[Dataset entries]

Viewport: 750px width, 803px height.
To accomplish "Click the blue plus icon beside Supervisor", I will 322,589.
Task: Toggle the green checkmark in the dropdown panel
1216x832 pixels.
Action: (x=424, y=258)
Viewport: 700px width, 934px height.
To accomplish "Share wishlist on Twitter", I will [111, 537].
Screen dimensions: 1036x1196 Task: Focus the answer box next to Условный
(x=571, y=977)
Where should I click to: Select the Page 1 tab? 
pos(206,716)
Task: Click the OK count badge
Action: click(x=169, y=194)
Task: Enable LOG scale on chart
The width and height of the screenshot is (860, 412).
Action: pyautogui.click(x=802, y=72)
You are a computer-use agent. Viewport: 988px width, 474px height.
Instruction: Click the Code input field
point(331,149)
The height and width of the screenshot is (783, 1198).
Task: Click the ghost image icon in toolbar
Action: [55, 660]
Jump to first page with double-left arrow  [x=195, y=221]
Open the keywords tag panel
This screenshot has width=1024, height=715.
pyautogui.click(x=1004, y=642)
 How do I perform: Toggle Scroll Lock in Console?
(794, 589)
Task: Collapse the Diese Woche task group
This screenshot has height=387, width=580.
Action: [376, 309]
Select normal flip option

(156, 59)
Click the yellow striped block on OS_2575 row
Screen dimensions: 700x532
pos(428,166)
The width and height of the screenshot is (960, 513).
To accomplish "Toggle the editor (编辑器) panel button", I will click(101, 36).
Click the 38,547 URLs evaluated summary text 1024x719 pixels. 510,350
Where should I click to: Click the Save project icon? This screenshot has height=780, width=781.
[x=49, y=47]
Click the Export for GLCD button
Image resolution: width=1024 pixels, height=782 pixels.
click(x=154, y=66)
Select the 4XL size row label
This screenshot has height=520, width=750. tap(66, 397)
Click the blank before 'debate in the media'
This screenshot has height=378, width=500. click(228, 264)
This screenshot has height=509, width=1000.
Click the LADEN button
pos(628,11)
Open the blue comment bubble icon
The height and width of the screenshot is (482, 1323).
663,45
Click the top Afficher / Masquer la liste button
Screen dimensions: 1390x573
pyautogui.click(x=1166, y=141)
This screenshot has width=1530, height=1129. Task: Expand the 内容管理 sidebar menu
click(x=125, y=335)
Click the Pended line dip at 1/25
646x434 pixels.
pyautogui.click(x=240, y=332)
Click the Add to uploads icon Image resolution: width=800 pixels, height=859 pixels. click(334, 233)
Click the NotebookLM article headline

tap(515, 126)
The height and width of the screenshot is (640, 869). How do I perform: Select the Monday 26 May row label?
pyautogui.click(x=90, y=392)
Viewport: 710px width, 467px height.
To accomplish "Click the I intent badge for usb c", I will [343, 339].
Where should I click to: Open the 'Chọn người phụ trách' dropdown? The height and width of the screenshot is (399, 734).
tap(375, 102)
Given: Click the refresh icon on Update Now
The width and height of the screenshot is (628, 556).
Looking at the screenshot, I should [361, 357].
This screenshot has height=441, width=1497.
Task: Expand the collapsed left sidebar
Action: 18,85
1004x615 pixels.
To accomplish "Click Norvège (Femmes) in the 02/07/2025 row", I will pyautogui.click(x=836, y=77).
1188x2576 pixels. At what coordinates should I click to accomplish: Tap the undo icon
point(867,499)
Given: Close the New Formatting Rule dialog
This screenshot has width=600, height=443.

• _TASK INSTRUCTIONS_: Across the records above, count each line that holds the word "Viewport" and give only the resulting number.

• _THE COMPLETED TASK_: 4